Sunday, February 15, 2009

Recession? The $150 Burger & $1,000 Frittata

I just got back from New York City where I was taken to lunch by a magazine editor to discuss an article I’m going to do. This kind of expense-account lunch has become almost as rare as the 15-cent subway token (and yes, children, I do remember the 15-cent subway token.) In fact, most people I know working in the media in New York are lunching at McDonald’s and waiting to be fired.

The editor took me to lunch at DB Bistro Moderne on 55 West 44th Street. It was crowded with very well-dressed people crammed shoulder to shoulder at little tables.

As soon as I looked at the menu I realized this was the home of the famous DB Burger—“A Sirloin Burger filled with Braised Short Ribs and Foie Gras” for $32. (DB stands for the famous chef Daniel Boulud.) Next came the DB Burger Royale which adds “10 grams of shaved black truffle” to the basic burger, bringing the cost to $75. If you really want to splurge, you can order the DB “double truffle burger” with 20 grams of black truffle. The price is $150.
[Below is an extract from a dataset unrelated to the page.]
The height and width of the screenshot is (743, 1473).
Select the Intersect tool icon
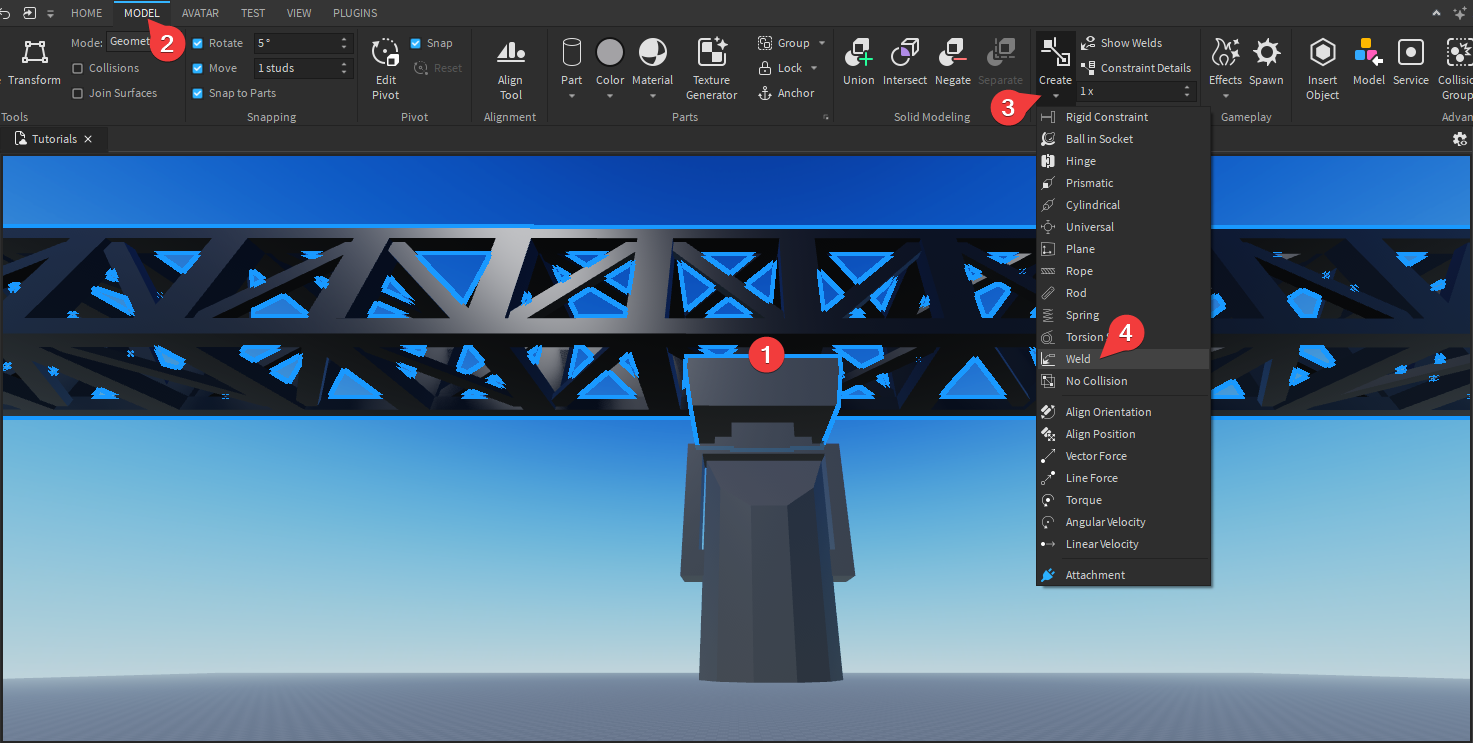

No, I didn’t order any of these burgers, although the editor encouraged me to. I ordered some gnocchi that was on special. It was good, but a much smaller portion than you would get at Café Espresso in Worcester. She ordered a skinless chicken breast, which they make special for her, because she doesn’t want to “look like a blimp” (She was probably a size 0.) She also insisted we share a dessert of berries. They brought a small plate of assembled blueberries, raspberries and strawberries. Probably individually chosen, but they were just plain. No sugar or cream or anything. I have no idea how much they cost per berry.

It was a good meal – especially the ice tea which was made with Hibiscus. (Have you noticed that nobody drinks alcohol at lunch any more?) The editor requested liquid sugar in a tiny pitcher, which the waiter had forgotten to provide. It was fun to revisit the long-gone days when we magazine journalists thought nothing of expensing a lunch like this. But now even a $32 burger seems immoral, never mind a $150 one. And who eats foie gras any more, after finding out what they do to the geese? My own liver recoils at the thought.

The mega-priced burgers reminded me of the $1,000 frittata that’s on the menu at Norma’s on West 57th Street. The menu calls it the “Zillion Dollar Lobster Frittata” and adds “Norma dares you to expense this.” It comes with 10 ounces of Sevruga caviar. (You can get the lobster frittata with only 1 oz. of caviar for only $100.)

Norma’s in the Parker Meridian Hotel is the ultimate power breakfast place (not the Regency on Park Ave.) where they serve the most decadent breakfasts imaginable from 7. a.m. to 3 p.m. every day. There’s always a tiny smoothie of the day gratis. Just people-watching is worth the price of admission. I certainly don’t order the zillion-dollar frittata and I don’t think anyone else does either.

After the extravagant expense-account lunch at DB Bistro, I walked over to Cartier because I had to replace the leather watchband on my Tank watch (a gift.) I had replaced it several times over the past 20 years. Normally it cost about a hundred dollars. When you went up to the second floor, you had to announce your name to the receptionist and wait until you were called. This time there was no one else in the store except for the smartly dressed employees—all in black. No waiting. The cheapest watchband cost $140. (To replace the alligator one that was broken would cost me $240. Just for the band.)

I was alone until four Japanese tourists came in. Two older men had trouble explaining what they wanted done to their watches. A staff member told me, when I asked, that the employee who speaks Japanese was off that day and it was too bad, because they had loads of Japanese customers every day.

Later, walking up Fifth Avenue and looking into the expensive stores like Tiffany’s, I realized that the best customers—almost their only customers—were the Japanese and the Russians. I wonder if they order the Zillion-dollar Lobster Frittata at Norma’s.

1 comment:

lactmama said...

I would not have shared my berries. I think Russians and Japanese have their own expensive restos in NY. Thanks for an updated view of New York. I wonder about the watch band's price increase - maybe another brand would fit the watch as well?
Looking forward to magazine article.